The Federal government's plan to buy another 49 gigalitres of water from farmers "has sent a shiver down the spine of irrigation communities across the Murray-Darling Basin".
This is the reaction of a key irrigation group, the NSW Irrigators Council, after the Commonwealth made its intentions clear before a meeting of water ministers from around the country tomorrow.
NSW Irrigators Council chief executive Claire Miller said Federal Water Minister Tanya Plibersek had previously promised all options for meeting the obligations of the Murray-Darling Basin plan were still on the table.
"But instead (the government) is only pressing ahead with the most damaging and divisive option of all," she said.
Ms Plibersek yesterday said the government would buy another 49 gigalitres of irrigation entitlement across the Murray Darling basin.
That water will be bought from "willing sellers" in Queensland and NSW.
The government says it will "strategically" buy the water through an open tender beginning on March 23.
The extra 49 gigalitres had been highlighted as necessary for the Bridging the Gap program, so the Commonwealth meets its target.
The basin plan is poised to fall up to 315 gigalitres in total short of its water recovery target.
The Murray-Darling Basin Authority assessed the progress of the state governments' water saving developments - known as SDLAM projects - and found they would only deliver between between 290 and 415 of the 605GL required by mid-2024, chief executive Andrew McConville has revealed.
It is believed this week's meeting will be asked to consider extending the 2024 deadline for all the basin plan's water buybacks.

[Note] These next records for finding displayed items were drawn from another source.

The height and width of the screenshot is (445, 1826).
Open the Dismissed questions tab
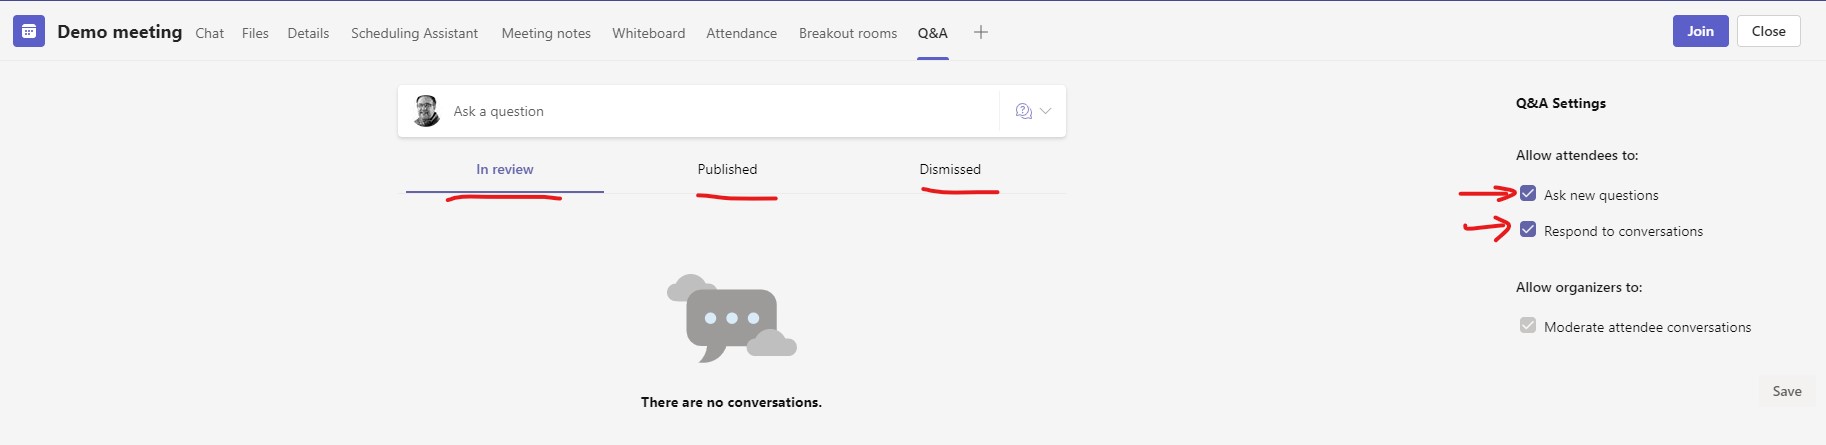pyautogui.click(x=950, y=169)
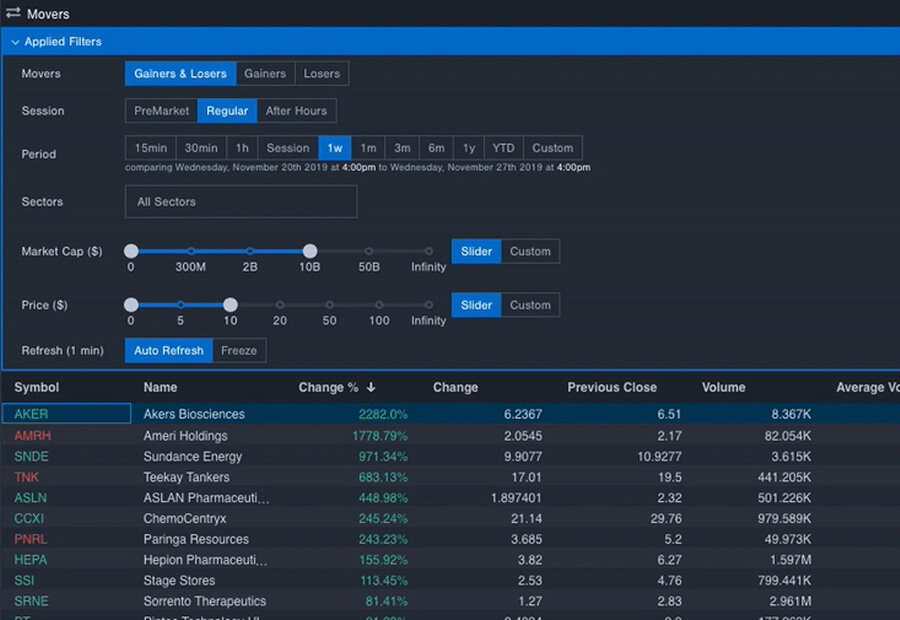Open the AKER symbol row
The image size is (900, 620).
(x=31, y=414)
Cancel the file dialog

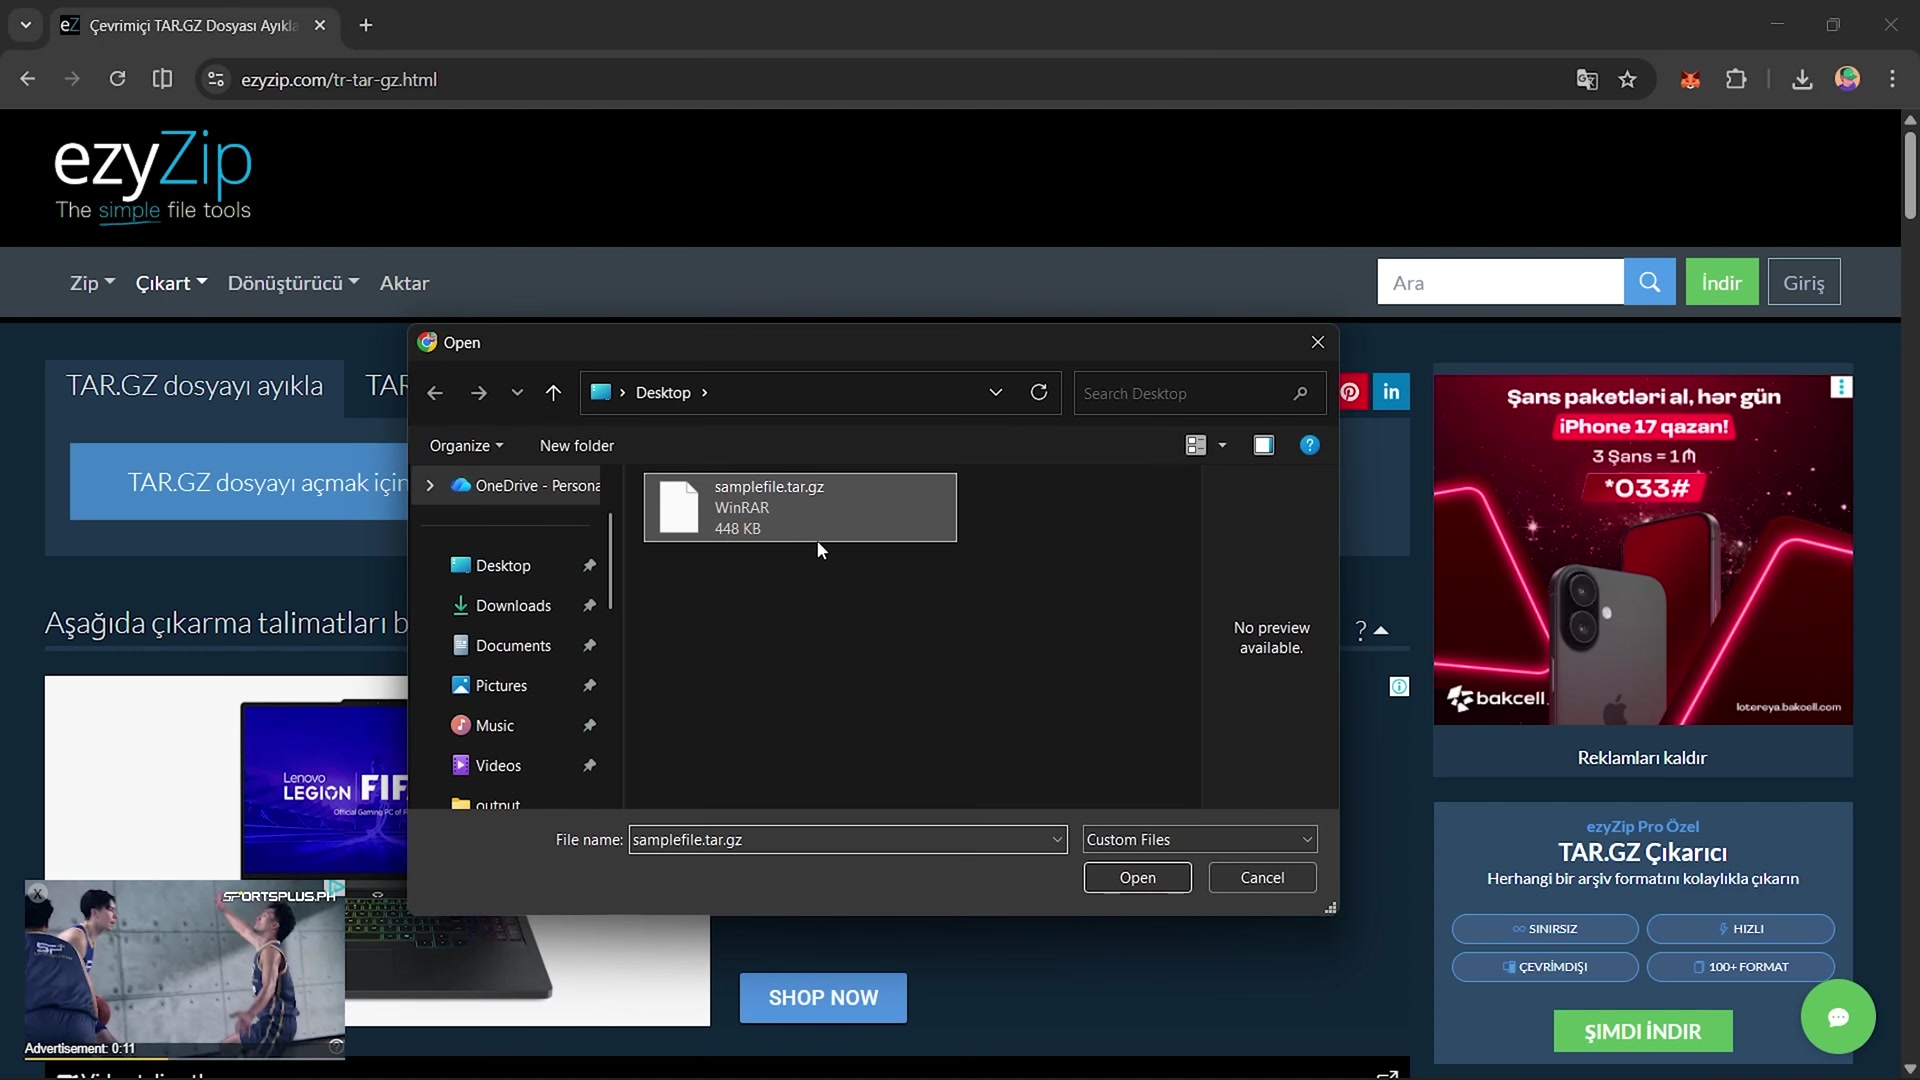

The Commonwealth's 49.2 gigalitres, comprised of 46 gigalitres of surface water and 3.2 gigalitres of groundwater, would be recovered across seven targeted catchments
Those catchments are Condamine-Balonne catchment in Queensland and in NSW they are the NSW Murray, Namoi, NSW Border Rivers, Barwon-Darling and Lachlan.
The Albanese government made an election commitment to complete the basin plan, but Ms Plibersek faces opposition from the states at tomorrow's meeting with water ministers.
NSW Irrigators Council's Ms Miller said the government has also indicated it is contemplating buybacks to recover the additional 450 gigalitres promised to South Australia.
"The focus on buybacks as the first resort option is alarming, given the socio-economic and water market impacts of past buybacks well-documented by ABARES and in other reviews," she said.
United Dairyfarmers of Victoria president Mark Billing last week said talk of water buybacks and attempts to secure the 450GL up-water target by the Commonwealth infuriated dairy farmers.
"They just want to get on with the job of milking their cows and feeding the nation," he said.
"With Northern Victorian milk filling gaps on supermarket shelves in Sydney and Brisbane, making sure that farmers have the water available to produce quality milk is truly in the national interest."
Ms Miller said another 450 gigalitres out of the irrigation pool was the equivalent of all the water left in the irrigation pool in the South Australian Riverland and the Victorian Sunraysia irrigation districts combined.
Or, it was almost as much as the water left in the Murrumbidgee Irrigation district, or the NSW Murray Irrigation system or the Goulburn Murray Irrigation District in northern Victoria.
"The minister needs to be upfront about which communities and towns she wants to shut down to deliver her basin plan," Ms Miller said.
"Communities are already living with the pressure of less water at higher prices, thanks to buybacks a decade ago. Further buybacks will push many off the edge in the next drought."